These are not edge cases. They are the daily reality of running an install. Generic field service tools were never built to track them.
The Right Architecture For An Install-Heavy Stone Shop
For a shop where install volume matters, the working stack:
- Slabwise as the production-to-install platform. Knows about slabs, fabrication status, edge profiles, install scheduling.
- CompanyCam on the crew's phones for the photo trail.
- QuickBooks underneath for accounting.
- A messaging tool (text or a shop chat app) for real-time communication between crew and dispatch.
This setup is cheaper than ServiceTitan and more functional than Jobber for the stone-specific workflow. The crew lead has the slab bundle, the seam plan, the photo trail, and the customer signoff all in one app.
When To Pick A Generic Field Service Tool Anyway
Two scenarios where a Jobber or Housecall Pro might be the right answer:
The shop's install crew is subcontracted and the shop has no production. The shop sells the slab, contracts the install to an outside crew, and never touches the material. In that case the install is more like a service job and a generic tool fits.
The shop is doing repair and service work, not new install. Stone repair (chip fixes, polish jobs, seam reseals) is closer to a service trade. Jobber or Housecall Pro fits that workflow more naturally than a fabrication platform.
For the typical stone fabrication shop doing 60 to 300 installs a year of new countertops, the production-tied install scheduling is the right answer.
Related Reading
- Jobber vs Slabwise: Why Generic Software Falls Short for Stone Shops
- Best Scheduling Software for Countertop Shop Crews
- GPS Tracking for Install Crews: Do You Need It?
- Countertop Scheduling Software: 5 Tools Reviewed
FAQ
Is ServiceTitan worth it for a stone shop? For most shops, no. ServiceTitan is built for high-volume service trades. Stone shops below $10M in revenue rarely earn back the per-tech monthly cost.
Can I run a stone shop on Jobber alone? You can run the install side. You will still need a stone-specific platform for slab inventory, fabrication tracking, and CNC output. Running Jobber alone means flying blind on production.
What does the install crew actually need from the software? The address, the customer name, the slab bundle number, the seam plan, special install notes, a photo upload tool, and a signoff form. That is the full list. Anything beyond that is feature creep.

Stored records:
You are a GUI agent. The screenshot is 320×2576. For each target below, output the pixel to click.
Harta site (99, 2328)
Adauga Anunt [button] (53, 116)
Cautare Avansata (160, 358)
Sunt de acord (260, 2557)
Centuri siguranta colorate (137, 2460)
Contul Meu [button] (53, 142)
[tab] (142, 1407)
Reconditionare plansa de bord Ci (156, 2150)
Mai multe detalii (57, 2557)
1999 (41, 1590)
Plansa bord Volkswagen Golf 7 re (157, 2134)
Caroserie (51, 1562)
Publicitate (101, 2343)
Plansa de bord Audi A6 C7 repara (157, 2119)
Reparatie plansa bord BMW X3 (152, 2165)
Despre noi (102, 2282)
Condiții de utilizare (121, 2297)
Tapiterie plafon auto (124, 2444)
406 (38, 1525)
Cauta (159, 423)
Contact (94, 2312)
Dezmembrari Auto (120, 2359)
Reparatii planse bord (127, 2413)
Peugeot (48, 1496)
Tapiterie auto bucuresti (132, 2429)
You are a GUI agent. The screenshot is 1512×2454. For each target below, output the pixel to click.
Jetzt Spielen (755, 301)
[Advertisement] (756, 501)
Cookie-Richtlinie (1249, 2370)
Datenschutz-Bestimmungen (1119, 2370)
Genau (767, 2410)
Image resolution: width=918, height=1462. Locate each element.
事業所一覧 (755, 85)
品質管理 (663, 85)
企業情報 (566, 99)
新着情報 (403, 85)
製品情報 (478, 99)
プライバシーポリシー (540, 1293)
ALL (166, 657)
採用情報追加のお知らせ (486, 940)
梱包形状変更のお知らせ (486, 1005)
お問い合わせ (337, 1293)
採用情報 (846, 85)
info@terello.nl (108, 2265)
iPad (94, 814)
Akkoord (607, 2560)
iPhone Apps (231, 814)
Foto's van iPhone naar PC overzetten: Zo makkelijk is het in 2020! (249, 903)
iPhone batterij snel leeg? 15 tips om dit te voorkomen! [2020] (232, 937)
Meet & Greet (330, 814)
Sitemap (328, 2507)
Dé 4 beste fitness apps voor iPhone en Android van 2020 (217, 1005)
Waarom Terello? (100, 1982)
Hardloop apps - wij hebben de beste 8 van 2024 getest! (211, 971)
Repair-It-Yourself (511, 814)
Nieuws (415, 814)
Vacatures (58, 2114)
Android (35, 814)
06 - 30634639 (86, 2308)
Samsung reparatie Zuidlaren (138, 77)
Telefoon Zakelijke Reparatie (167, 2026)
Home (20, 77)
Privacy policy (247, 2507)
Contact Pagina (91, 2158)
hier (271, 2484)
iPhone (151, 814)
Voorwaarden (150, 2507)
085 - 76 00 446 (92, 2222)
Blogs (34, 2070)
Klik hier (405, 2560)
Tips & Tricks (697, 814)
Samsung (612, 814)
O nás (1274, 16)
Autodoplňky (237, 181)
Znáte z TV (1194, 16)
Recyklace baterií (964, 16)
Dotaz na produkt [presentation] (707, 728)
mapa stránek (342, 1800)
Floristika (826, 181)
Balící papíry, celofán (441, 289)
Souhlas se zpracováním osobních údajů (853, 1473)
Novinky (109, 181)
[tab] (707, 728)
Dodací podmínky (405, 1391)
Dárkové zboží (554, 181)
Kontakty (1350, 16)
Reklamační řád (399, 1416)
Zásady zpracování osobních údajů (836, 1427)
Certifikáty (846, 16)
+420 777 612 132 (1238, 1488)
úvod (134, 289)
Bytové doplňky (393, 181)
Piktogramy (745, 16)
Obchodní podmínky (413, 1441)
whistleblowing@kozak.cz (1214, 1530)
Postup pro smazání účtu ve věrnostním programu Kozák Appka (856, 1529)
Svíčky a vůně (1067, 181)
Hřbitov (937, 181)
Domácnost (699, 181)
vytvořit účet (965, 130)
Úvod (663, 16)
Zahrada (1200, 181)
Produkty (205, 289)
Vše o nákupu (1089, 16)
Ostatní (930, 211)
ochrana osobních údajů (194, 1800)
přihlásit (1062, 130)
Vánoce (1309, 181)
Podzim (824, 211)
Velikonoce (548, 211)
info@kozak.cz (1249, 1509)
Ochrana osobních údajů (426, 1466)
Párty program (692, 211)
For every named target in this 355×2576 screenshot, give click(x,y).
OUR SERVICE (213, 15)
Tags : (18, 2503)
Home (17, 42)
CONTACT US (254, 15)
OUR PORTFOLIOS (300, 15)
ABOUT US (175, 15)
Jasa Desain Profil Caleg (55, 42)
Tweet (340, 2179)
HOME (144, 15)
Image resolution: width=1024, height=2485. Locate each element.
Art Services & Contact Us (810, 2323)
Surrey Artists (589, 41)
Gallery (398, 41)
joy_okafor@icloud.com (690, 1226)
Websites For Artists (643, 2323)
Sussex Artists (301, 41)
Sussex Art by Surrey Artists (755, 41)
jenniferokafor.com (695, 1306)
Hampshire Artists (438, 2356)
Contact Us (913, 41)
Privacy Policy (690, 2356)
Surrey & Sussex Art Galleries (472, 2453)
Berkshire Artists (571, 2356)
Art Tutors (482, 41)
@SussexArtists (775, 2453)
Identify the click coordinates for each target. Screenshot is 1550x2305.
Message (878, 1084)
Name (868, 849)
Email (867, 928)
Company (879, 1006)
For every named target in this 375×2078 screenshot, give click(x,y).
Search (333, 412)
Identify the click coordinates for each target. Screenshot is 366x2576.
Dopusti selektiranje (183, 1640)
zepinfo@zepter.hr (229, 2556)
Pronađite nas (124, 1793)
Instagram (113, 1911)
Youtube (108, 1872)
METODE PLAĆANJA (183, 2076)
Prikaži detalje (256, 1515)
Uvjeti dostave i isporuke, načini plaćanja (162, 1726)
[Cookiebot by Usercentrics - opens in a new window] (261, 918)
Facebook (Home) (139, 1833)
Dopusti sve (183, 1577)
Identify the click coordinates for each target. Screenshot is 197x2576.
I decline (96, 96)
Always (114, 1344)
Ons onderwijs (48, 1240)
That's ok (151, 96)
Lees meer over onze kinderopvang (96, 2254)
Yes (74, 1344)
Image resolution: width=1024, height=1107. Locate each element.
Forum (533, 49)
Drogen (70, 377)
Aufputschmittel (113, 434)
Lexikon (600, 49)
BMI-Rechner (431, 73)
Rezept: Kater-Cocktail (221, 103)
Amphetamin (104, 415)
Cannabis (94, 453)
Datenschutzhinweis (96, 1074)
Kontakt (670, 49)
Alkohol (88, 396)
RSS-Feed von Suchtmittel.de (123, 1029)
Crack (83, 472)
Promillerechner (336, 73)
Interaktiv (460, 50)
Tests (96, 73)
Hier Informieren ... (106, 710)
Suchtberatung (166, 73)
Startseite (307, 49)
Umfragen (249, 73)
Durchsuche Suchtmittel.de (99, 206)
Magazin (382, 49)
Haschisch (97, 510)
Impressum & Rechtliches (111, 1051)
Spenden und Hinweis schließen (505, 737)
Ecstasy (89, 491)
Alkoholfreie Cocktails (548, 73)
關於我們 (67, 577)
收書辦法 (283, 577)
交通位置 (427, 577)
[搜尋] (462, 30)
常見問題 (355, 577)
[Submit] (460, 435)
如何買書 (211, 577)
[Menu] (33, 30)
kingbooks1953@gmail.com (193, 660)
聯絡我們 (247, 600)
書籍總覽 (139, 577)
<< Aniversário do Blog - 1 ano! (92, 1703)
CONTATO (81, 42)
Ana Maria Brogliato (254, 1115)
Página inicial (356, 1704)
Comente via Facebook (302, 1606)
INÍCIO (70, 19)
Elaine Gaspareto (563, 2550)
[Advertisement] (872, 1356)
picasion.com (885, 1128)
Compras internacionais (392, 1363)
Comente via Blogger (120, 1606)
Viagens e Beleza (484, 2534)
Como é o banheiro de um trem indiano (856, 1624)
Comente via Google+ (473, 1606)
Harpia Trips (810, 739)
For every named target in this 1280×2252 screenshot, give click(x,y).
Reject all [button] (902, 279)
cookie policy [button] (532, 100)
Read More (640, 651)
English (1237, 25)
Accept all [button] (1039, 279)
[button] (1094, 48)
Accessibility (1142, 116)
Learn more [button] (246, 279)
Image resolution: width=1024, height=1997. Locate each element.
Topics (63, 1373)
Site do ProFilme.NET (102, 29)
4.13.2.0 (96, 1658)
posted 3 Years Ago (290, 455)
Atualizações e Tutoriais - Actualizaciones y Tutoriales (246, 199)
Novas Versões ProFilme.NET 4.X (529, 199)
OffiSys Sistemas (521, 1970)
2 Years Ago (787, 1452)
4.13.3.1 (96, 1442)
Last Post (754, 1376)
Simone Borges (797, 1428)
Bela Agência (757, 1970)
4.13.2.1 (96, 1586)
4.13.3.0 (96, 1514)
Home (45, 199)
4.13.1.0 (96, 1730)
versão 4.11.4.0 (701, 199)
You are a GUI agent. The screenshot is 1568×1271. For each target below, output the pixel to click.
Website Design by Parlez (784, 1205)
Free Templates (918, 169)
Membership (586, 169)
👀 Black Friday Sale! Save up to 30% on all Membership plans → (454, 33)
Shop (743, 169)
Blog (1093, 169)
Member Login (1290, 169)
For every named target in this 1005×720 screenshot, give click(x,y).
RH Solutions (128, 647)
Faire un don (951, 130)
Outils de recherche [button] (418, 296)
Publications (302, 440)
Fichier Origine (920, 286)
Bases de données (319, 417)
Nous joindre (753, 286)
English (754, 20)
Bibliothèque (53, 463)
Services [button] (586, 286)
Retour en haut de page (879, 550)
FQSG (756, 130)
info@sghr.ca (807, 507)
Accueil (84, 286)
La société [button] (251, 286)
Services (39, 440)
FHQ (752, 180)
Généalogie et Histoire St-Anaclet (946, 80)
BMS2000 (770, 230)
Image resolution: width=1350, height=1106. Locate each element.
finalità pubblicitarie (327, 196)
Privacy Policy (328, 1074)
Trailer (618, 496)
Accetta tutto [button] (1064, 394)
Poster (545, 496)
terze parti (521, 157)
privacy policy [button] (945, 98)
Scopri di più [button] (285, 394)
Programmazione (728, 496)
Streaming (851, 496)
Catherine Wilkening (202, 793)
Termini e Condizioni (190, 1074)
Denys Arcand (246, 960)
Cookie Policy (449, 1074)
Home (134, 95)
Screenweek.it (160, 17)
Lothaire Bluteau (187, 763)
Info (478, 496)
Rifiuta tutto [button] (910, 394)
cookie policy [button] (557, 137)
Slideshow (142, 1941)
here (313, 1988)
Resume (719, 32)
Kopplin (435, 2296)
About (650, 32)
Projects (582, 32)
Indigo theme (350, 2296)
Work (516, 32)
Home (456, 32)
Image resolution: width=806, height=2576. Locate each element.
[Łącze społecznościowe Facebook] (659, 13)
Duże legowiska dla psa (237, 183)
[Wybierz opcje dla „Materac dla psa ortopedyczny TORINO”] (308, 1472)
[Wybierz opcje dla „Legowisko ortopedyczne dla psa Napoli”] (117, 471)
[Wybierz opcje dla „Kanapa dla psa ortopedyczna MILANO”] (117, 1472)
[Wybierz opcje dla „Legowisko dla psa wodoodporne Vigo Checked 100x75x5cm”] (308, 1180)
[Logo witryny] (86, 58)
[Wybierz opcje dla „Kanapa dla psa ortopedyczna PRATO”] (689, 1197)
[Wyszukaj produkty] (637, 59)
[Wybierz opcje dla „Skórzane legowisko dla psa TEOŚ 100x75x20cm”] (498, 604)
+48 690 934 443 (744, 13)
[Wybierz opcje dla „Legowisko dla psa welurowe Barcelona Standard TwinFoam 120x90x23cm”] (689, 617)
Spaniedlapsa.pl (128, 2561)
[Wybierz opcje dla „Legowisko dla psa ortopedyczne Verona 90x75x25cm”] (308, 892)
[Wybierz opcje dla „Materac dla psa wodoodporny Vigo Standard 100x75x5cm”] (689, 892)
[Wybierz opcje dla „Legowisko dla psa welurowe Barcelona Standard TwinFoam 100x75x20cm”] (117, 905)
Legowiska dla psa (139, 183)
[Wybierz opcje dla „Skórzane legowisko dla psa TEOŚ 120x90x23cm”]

» **Instructions**
**1)** Translate this sentence from the stone shop software text into Spanish: "ServiceTitan is built for high-volume service trades."
**2)** From the stone shop software text, return the passage starting with "The Right Architecture" and going on through "in one app.".
**3)** Summarize the stone shop software text in two sentences.

» **Task-by-task outputs**
**1)** ServiceTitan está diseñado para oficios de servicio de alto volumen.

**2)**
The Right Architecture For An Install-Heavy Stone Shop
For a shop where install volume matters, the working stack:
- Slabwise as the production-to-install platform. Knows about slabs, fabrication status, edge profiles, install scheduling.
- CompanyCam on the crew's phones for the photo trail.
- QuickBooks underneath for accounting.
- A messaging tool (text or a shop chat app) for real-time communication between crew and dispatch.
This setup is cheaper than ServiceTitan and more functional than Jobber for the stone-specific workflow. The crew lead has the slab bundle, the seam plan, the photo trail, and the customer signoff all in one app.

**3)** For an install-heavy stone shop, the working stack is Slabwise as the production-to-install platform, CompanyCam for the photo trail, QuickBooks for accounting, and a messaging tool for crew and dispatch, a setup that is cheaper than ServiceTitan and more functional than Jobber for the stone-specific workflow. Jobber or Housecall Pro may fit a shop that subcontracts installs and has no production, or one doing repair and service work, but for a typical shop doing 60 to 300 new countertop installs a year, production-tied install scheduling is the right answer.